• **Given problem**:
Duplicate, word for word, the records in the stretch from the line containing "The image size is (1979, 1065)." through the line containing "coord(147,48)", with both of those lines included.
*** Provided material ***
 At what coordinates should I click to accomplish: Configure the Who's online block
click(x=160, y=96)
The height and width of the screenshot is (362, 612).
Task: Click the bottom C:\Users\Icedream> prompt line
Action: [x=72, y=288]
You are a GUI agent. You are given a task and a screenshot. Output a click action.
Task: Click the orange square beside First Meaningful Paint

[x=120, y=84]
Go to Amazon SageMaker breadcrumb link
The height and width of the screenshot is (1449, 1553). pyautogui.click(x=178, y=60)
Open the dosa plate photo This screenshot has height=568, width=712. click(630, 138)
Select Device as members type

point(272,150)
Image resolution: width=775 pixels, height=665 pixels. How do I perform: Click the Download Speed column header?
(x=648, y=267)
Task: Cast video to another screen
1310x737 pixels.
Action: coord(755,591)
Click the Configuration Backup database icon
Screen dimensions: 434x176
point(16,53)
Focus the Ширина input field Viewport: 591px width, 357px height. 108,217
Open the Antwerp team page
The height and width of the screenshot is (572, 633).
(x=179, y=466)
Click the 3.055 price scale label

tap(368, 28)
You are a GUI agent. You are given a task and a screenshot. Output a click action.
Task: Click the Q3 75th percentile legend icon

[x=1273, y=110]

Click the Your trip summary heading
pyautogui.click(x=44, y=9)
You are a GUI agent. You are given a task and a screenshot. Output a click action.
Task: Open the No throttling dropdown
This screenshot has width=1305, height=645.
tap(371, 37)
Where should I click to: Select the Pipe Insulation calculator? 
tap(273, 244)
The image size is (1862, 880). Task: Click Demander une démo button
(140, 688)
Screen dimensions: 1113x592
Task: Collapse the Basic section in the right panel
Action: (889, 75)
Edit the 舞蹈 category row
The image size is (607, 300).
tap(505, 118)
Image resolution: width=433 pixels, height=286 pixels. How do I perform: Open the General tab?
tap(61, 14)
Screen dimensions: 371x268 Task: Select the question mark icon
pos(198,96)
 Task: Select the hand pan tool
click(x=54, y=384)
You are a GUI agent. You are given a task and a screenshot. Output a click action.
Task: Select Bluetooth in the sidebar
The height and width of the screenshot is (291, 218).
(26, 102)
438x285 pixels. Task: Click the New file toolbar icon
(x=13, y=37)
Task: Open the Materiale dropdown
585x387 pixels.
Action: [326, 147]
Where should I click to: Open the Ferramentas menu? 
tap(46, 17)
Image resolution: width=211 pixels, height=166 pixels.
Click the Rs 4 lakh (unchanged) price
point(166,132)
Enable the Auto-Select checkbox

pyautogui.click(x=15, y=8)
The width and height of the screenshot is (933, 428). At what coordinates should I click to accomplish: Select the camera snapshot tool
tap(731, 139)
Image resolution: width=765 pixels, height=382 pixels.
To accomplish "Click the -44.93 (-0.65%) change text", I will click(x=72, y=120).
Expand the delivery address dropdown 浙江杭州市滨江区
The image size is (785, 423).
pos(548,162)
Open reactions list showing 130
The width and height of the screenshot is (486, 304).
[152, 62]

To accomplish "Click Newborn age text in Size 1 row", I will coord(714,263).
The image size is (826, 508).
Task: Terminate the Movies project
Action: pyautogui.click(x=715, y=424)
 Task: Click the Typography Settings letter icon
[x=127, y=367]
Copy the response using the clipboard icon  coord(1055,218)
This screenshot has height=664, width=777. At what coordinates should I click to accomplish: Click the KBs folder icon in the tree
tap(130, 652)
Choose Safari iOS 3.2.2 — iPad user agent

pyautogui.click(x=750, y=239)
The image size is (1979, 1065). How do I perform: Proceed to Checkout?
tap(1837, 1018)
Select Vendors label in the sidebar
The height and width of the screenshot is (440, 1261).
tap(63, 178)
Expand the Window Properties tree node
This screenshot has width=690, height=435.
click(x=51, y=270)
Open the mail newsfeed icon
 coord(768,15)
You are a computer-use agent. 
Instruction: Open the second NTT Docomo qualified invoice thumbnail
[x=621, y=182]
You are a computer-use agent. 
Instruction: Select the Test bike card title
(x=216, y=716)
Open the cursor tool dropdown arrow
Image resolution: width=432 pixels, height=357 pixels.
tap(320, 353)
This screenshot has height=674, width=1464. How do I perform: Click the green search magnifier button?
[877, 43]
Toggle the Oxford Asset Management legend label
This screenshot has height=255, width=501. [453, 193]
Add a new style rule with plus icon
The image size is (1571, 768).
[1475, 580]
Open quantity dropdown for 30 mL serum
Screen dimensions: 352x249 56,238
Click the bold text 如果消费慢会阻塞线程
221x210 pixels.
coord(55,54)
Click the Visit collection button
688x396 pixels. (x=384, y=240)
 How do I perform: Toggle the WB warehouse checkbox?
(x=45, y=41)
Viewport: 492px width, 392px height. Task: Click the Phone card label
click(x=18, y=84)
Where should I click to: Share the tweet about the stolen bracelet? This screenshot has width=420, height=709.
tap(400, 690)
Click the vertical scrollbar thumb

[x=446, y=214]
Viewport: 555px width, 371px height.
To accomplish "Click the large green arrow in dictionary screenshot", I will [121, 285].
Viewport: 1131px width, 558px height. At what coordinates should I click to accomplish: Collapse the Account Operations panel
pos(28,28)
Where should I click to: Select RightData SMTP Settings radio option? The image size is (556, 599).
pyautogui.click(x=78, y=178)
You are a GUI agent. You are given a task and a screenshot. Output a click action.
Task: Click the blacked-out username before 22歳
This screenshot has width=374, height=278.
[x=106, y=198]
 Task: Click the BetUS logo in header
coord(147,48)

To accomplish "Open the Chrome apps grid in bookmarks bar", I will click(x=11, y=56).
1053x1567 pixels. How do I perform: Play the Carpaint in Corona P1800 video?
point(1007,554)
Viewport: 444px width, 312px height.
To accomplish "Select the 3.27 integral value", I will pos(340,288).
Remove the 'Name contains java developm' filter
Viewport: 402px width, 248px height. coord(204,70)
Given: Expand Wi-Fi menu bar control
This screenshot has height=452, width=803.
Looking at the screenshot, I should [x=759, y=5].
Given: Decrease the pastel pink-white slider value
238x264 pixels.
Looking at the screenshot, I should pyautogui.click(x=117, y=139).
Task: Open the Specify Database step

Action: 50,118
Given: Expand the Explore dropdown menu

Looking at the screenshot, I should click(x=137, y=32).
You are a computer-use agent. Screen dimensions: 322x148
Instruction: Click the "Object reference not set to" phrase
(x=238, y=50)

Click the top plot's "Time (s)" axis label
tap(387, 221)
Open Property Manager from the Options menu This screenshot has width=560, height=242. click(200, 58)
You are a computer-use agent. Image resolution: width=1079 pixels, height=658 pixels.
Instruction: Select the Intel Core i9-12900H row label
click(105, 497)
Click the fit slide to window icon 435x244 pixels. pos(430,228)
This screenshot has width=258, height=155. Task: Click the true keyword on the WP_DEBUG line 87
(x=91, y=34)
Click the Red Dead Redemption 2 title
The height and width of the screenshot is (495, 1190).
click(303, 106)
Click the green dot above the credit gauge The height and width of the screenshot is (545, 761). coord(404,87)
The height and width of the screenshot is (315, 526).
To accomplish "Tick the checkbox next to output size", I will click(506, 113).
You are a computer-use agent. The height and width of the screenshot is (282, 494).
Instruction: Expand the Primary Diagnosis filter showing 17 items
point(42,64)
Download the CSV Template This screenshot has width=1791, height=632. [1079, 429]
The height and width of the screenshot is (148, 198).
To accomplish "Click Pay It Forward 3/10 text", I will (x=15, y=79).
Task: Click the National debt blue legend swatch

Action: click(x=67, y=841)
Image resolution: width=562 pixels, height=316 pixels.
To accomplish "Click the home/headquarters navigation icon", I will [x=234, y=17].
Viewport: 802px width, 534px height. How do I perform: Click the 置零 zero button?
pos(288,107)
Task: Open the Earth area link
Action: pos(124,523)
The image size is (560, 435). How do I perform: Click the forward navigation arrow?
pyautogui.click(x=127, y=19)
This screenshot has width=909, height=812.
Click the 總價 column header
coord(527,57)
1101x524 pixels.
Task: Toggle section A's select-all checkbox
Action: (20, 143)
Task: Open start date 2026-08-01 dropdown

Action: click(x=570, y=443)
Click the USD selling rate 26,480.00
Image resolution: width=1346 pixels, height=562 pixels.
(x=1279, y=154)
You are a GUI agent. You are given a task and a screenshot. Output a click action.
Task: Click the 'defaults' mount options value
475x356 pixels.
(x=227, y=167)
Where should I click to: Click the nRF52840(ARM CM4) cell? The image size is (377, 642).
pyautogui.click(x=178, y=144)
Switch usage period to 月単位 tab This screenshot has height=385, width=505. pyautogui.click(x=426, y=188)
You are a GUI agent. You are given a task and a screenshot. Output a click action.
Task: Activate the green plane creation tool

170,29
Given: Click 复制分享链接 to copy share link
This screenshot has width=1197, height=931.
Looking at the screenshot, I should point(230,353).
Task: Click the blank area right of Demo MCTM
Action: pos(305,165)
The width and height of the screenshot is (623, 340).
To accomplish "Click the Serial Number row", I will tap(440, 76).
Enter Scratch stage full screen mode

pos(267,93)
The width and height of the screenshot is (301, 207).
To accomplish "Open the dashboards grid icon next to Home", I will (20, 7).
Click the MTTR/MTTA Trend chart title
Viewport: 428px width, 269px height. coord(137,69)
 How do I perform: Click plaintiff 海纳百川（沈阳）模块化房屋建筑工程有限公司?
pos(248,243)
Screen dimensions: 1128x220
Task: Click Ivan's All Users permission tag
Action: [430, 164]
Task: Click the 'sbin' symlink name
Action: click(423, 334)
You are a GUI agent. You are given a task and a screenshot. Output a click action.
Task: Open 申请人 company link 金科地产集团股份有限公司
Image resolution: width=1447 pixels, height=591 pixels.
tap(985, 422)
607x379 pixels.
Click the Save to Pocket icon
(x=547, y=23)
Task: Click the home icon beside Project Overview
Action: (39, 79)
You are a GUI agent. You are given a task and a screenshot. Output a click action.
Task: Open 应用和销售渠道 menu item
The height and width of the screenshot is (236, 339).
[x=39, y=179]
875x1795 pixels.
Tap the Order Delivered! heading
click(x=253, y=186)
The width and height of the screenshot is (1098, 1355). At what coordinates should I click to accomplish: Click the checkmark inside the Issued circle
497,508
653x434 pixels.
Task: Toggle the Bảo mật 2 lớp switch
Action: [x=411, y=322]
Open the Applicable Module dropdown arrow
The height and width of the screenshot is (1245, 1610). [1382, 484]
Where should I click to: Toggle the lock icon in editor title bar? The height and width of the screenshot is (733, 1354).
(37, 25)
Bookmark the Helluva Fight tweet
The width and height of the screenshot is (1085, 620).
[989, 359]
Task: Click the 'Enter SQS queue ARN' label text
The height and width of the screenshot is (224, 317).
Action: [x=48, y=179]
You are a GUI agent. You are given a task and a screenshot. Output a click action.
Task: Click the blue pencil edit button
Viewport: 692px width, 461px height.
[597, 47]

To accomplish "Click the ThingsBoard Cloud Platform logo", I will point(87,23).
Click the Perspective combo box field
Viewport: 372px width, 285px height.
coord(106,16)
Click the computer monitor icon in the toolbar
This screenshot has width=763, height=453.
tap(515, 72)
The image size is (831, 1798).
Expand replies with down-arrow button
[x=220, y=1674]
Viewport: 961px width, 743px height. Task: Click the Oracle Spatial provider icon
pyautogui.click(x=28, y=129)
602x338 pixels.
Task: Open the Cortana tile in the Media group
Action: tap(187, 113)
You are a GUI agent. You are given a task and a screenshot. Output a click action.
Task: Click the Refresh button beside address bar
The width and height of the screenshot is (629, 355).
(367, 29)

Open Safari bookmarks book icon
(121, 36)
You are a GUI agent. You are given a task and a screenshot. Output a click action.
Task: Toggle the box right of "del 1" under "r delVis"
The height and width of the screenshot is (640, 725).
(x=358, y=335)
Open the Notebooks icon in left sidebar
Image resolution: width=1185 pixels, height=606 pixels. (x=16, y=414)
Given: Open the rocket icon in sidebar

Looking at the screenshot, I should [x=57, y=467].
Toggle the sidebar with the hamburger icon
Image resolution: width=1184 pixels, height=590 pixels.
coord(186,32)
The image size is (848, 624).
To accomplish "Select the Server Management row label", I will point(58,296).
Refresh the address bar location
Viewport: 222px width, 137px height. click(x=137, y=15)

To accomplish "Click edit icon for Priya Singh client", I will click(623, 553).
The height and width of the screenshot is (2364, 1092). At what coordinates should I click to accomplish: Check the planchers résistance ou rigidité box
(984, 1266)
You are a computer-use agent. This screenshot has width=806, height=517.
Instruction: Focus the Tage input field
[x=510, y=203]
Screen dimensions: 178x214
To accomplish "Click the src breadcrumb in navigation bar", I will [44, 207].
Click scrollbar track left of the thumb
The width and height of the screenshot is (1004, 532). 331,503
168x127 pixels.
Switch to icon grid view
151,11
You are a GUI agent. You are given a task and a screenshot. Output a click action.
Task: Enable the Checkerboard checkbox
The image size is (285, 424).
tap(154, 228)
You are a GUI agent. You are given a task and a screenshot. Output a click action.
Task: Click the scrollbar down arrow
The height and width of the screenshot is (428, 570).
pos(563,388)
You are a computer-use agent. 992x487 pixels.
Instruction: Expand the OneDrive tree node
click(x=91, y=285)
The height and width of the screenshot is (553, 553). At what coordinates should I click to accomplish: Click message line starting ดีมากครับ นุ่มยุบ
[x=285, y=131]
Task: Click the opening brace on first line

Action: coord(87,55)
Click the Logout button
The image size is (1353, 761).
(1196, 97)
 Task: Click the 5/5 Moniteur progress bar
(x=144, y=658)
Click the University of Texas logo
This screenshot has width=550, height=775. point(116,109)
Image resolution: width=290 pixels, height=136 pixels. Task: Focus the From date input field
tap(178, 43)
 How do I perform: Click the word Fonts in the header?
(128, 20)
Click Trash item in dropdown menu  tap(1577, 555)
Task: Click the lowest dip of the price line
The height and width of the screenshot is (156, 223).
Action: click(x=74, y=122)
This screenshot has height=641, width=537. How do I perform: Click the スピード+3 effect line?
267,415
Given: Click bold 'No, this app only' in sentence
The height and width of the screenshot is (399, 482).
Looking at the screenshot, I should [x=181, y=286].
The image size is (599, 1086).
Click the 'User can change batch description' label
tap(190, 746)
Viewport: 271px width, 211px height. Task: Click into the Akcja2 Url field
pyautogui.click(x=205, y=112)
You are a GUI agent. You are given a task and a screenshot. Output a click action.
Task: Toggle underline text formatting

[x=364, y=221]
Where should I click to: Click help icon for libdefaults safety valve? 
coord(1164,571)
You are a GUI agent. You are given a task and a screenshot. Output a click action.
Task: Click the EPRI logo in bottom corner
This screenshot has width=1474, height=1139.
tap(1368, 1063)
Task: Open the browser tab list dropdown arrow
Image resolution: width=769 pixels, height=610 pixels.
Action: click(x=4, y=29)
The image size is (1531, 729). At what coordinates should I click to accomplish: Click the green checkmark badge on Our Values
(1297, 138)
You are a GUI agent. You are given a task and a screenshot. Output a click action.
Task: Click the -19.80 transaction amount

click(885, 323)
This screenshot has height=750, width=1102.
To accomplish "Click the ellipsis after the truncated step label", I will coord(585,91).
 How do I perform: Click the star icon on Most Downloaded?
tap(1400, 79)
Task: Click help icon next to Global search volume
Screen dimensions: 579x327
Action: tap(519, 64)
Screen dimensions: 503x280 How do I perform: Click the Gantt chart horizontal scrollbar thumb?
***
• **Task response**:
The image size is (1979, 1065). How do I perform: Proceed to Checkout?
tap(1837, 1018)
Select Vendors label in the sidebar
The height and width of the screenshot is (440, 1261).
tap(63, 178)
Expand the Window Properties tree node
This screenshot has width=690, height=435.
click(x=51, y=270)
Open the mail newsfeed icon
 coord(768,15)
You are a computer-use agent. 
Instruction: Open the second NTT Docomo qualified invoice thumbnail
[x=621, y=182]
You are a computer-use agent. 
Instruction: Select the Test bike card title
(x=216, y=716)
Open the cursor tool dropdown arrow
Image resolution: width=432 pixels, height=357 pixels.
tap(320, 353)
This screenshot has height=674, width=1464. How do I perform: Click the green search magnifier button?
[877, 43]
Toggle the Oxford Asset Management legend label
This screenshot has height=255, width=501. [453, 193]
Add a new style rule with plus icon
The image size is (1571, 768).
[1475, 580]
Open quantity dropdown for 30 mL serum
Screen dimensions: 352x249 56,238
Click the bold text 如果消费慢会阻塞线程
221x210 pixels.
coord(55,54)
Click the Visit collection button
688x396 pixels. (x=384, y=240)
 How do I perform: Toggle the WB warehouse checkbox?
(x=45, y=41)
Viewport: 492px width, 392px height. Task: Click the Phone card label
click(x=18, y=84)
Where should I click to: Share the tweet about the stolen bracelet? This screenshot has width=420, height=709.
tap(400, 690)
Click the vertical scrollbar thumb

[x=446, y=214]
Viewport: 555px width, 371px height.
To accomplish "Click the large green arrow in dictionary screenshot", I will [121, 285].
Viewport: 1131px width, 558px height. At what coordinates should I click to accomplish: Collapse the Account Operations panel
pos(28,28)
Where should I click to: Select RightData SMTP Settings radio option? The image size is (556, 599).
pyautogui.click(x=78, y=178)
You are a GUI agent. You are given a task and a screenshot. Output a click action.
Task: Click the blacked-out username before 22歳
This screenshot has width=374, height=278.
[x=106, y=198]
 Task: Click the BetUS logo in header
coord(147,48)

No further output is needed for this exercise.